Neither their nay saying nor my own real world experiences could dissuade me, but I did become convinced me that if I was going to get tattoos, at least while I was living at home and trying to find a job, I would need to get them in places that could be easily concealed. Hence my first tattoo – a small red heart over my right kidney.

It was about a month after my 18th birthday, and my boyfriend and I had been doing research on tattoos and tattooing for a few months. We found a studio about a half-hour away from where he went to college, and one fine afternoon, we headed over there to get it done. It hurt, but not as much as I thought it would – it was more a dull ache with some heat, no “real” pain to it. When we went back to my boyfriend’s dorm room afterwards, I got to show it off to his roommates and friends, who were all greatly impressed, never having met anyone with a tattoo before in their sheltered lives.

My heart healed quickly, and instead of satisfying my urge to be tattooed, it started me on my ink addiction. The blue rose was still in my mind. To me, it had become a symbol. It would show that I had arrived at a place in my life where I didn’t have to care what anyone thought of me. I knew that doors may be closed to me because of my tattoo choices, and so if I wanted a well-paying job, I couldn’t have such an obvious or large tattoo on my forearm.
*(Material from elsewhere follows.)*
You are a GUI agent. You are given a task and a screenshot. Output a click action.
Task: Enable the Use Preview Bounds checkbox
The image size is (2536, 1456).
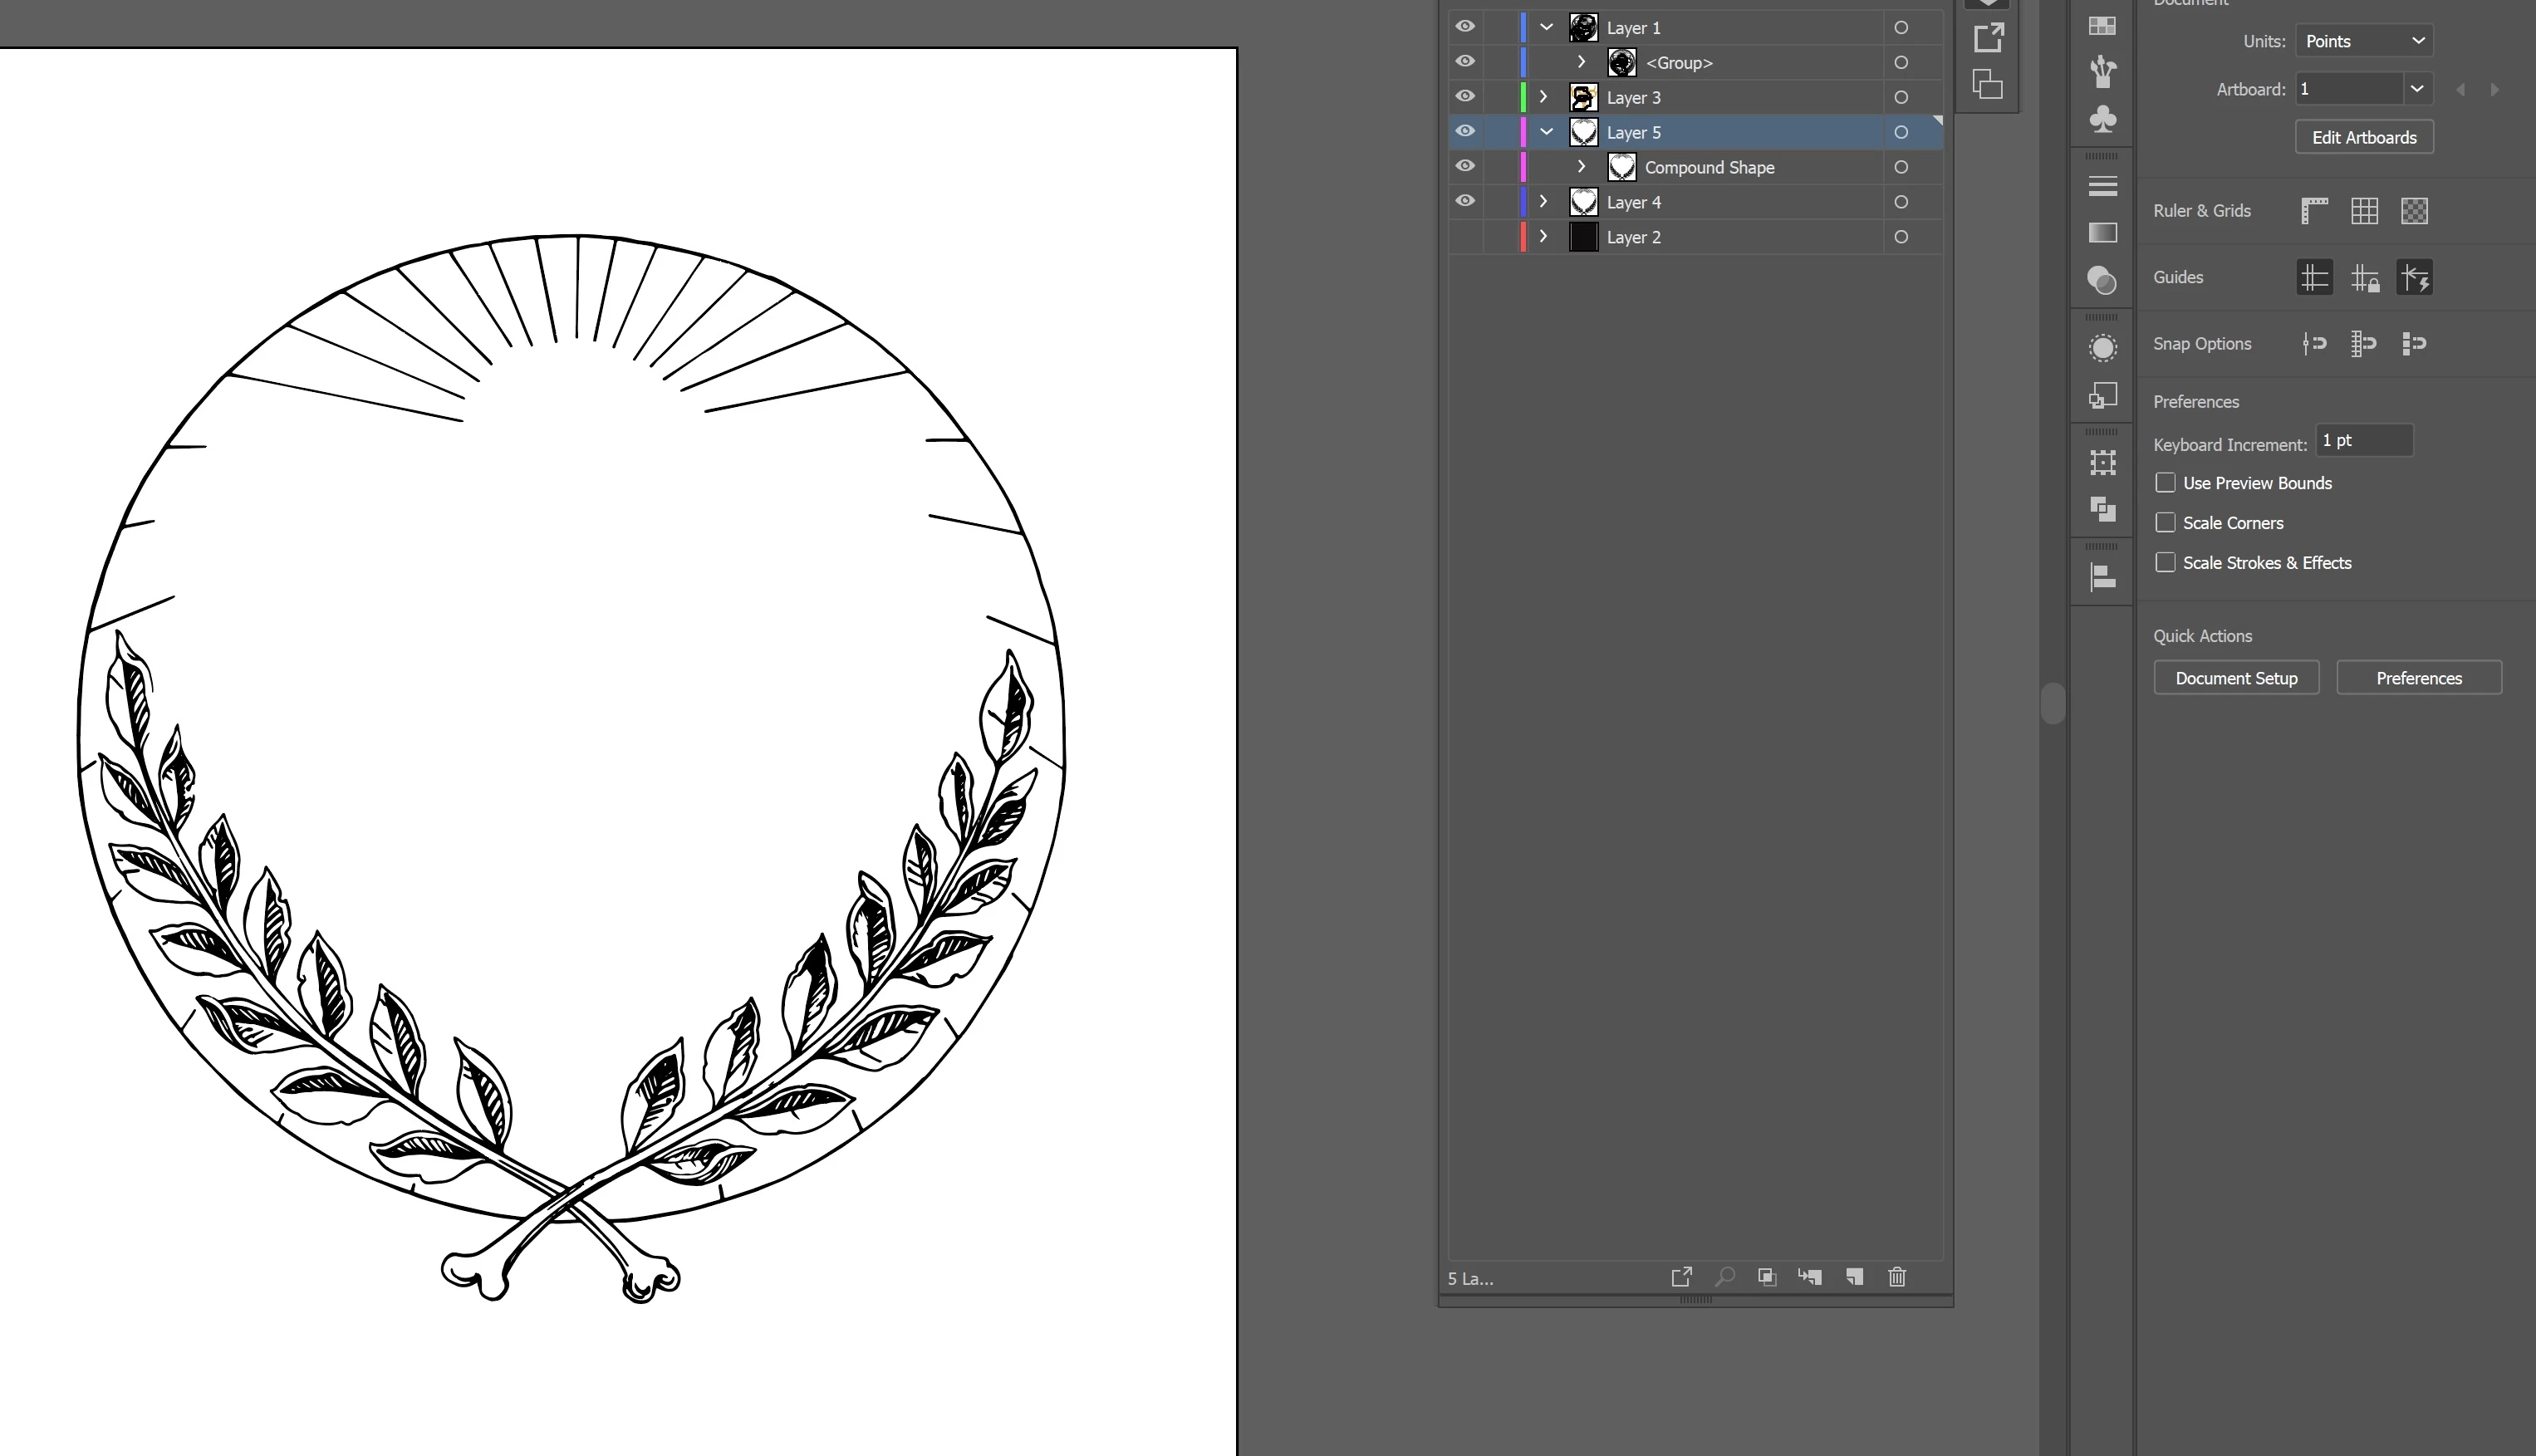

There had to be some way…

Tattooing always stayed my personal goal, but my professional goals changed a few times over the year. There was only one thing that remained constant: I wanted to write. To me, this would be the perfect job for a tattooed woman to hold. My readers wouldn’t see my rose, my editors wouldn’t see my rose, and my publishers wouldn’t see my rose. What could be better?

I worked a number of jobs that had nothing to do with writing: retail jobs in book stores, photographer’s assistant and office assistant, operations analyst, and computer programmer, but none of them fulfilled me. My newest position is teaching English – close to writing, so it feels good, but it’s definitely not a position where visibly tattooed women can reign. My jobs have tided me over while I figure out how to get paid for writing, and while I’m at it, get my blue rose tattoo.

Over the years, I’ve added more easily hidden tattoos to my collection – a bracelet around my ankle with an ankh on each end to anchor it so that it fit around a small fairy; a catwoman, drawn by a friend, that takes up my entire shoulder; a small bat, smoking a cigarette, taken from a comic book I loved; and a black sun, eight points radiating out from it to make a somewhat obscured chaos sign. When dressed for work, none of my tattoos show themselves. I’ve used that to my advantage, often hiding my tattoos during job interviews and important meetings where they might be looked down upon or call my credibility into question. I’ve had friends who didn’t realize that I was tattooed until a trip to the beach or pool revealed my tattoos in all their glory.

I still don’t have my blue rose, though. The day I get my rose tattoo will be the day that I’m awarded tenure in a teaching position or the day I find that I’m able to support myself with my writing. That day isn’t here yet, but it’s something that I’m still working for and looking forward to. My determination to be a tattooed woman has never wavered, nor has my determination to achieve my dream and prove myself with my blue rose.